International Falls Breaks Cold Record

Brandon Weathers
Updated: January 31, 2019 04:35 PM

When talking about extreme cold, it's natural to recall previous severe cold snaps, such as that of 2014 and 1996. Well, International Falls left 1996 in the weather dust Thursday morning. Their old record of minus 35 in 1996 was shattered by ten degrees, at 45 below zero. 


"Well, it was day 3 of what has been pretty near-record breaking temps," shared Tricia Heibel, the president of the International Falls Area Chamber of Commerce. She maintains they are a hearty bunch. "It's interesting to see who closes and who doesn't."

And there's always that silver lining. "You'll hear it at least once throughout town. Well, it's making ice! We have a big lake behind us, that Rainy Lake," she added.
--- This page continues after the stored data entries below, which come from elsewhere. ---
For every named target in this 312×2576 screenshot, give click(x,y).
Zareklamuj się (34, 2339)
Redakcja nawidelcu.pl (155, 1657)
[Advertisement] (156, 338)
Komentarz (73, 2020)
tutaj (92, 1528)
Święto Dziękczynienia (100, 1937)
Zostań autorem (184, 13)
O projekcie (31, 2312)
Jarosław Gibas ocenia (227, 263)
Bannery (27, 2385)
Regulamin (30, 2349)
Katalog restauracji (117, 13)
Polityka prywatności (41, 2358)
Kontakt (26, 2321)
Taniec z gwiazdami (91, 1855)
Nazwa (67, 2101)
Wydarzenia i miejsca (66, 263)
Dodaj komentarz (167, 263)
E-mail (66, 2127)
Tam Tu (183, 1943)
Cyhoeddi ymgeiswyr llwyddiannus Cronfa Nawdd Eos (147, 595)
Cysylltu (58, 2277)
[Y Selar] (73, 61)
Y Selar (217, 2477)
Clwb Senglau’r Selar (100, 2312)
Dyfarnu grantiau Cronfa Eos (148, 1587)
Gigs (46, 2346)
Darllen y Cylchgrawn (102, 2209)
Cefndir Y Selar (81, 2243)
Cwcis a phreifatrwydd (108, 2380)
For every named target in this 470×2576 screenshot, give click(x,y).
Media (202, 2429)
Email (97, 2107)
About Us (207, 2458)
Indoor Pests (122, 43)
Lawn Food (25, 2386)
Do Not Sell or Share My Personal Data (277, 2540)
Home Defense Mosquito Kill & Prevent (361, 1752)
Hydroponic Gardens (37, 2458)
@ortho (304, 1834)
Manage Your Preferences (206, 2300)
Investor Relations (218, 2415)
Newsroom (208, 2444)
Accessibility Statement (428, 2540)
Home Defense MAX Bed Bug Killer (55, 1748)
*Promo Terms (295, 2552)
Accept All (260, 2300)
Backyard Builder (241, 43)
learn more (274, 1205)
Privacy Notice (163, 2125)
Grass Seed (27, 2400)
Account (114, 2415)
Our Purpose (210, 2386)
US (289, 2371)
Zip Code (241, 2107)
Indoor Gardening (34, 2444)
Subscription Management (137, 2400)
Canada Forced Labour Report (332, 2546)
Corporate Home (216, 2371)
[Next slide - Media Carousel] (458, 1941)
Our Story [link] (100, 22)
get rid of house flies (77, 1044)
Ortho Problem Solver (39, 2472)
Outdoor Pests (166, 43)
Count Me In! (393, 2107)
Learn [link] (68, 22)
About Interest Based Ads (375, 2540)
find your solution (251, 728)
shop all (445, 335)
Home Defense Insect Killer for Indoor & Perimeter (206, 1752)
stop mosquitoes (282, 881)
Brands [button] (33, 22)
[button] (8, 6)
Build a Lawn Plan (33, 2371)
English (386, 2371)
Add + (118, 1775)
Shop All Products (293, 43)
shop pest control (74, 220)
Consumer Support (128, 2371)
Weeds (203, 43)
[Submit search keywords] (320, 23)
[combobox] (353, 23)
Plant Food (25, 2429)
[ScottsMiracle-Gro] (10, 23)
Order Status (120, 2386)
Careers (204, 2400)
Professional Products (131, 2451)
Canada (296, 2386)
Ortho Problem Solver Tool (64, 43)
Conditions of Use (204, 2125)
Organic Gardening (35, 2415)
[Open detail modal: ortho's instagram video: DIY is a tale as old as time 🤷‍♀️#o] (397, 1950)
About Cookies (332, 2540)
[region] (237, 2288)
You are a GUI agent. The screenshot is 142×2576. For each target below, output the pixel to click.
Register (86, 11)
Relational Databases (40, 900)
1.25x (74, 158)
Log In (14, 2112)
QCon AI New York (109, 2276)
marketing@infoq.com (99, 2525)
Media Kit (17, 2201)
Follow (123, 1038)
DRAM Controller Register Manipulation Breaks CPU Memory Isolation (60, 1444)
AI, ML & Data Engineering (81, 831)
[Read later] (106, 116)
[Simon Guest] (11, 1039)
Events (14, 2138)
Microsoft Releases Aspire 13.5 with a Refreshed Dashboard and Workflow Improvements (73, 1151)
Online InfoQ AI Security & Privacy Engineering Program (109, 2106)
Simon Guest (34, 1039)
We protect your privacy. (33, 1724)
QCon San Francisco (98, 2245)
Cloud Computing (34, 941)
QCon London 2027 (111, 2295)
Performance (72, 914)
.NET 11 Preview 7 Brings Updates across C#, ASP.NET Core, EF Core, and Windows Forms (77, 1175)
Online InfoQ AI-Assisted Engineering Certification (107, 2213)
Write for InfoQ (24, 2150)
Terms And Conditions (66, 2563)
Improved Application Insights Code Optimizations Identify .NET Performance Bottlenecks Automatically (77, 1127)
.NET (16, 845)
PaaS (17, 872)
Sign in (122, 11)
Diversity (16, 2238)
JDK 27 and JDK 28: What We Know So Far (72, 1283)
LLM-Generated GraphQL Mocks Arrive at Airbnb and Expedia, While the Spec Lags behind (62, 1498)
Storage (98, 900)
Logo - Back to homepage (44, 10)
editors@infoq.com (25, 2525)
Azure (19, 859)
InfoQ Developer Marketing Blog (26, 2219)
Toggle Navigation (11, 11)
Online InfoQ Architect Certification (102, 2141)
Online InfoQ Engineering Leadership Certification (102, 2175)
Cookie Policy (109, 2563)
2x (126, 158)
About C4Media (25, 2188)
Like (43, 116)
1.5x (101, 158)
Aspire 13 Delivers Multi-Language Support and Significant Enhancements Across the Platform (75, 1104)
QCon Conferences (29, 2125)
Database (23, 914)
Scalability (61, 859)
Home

“This late January 2019 cold snap is gonna go in the record books,” National Weather Service meteorologist Joe Moore said, "some areas of Northern Minnesota are going to be as cold as they were back in the 1996 cold snap."

That 1996 cold snap is what was responsible for all-time record cold in the Northland. The air temperautre in Tower, MN, was recorded to be -60 on February 2, 1996, which is the coldest temperature ever recorded in the state of Minnesota. Just two days later on Febraury 4, the coldest Wisconsin temperature was recorded to be -55 in Couderay.

"Even though in a few locations we might not break the records, we're still going to be some of the coldest all-time lows," Moore said. 

When it comes to wind chills, it's difficult to compare with the 1996 cold snap because a different chart was used back then. "The wind chill scale changed in 2001 to a much more scientifically accurate scale, so the wind chills and the frost bite times on the wind chill chart are a lot more accurate," Moore said. For example, a wind chill of -58 on the current scale would be considered a wind chill of -81 before 2001.

With this current deep freeze, dangerous wind chills are not limited to the Northland. "Usually when we issue wind chill warnings, it's for just northern Minnesota, northwest Wisconsin," Moore said, "it is certainly unprecedented for us to see such widespread dangerous cold across the Midwest."

As for hearing that Cotton had the coldest temp of the region, Heibel said this, "That's ok. We still have one of the coldest. -55 in January of 1909."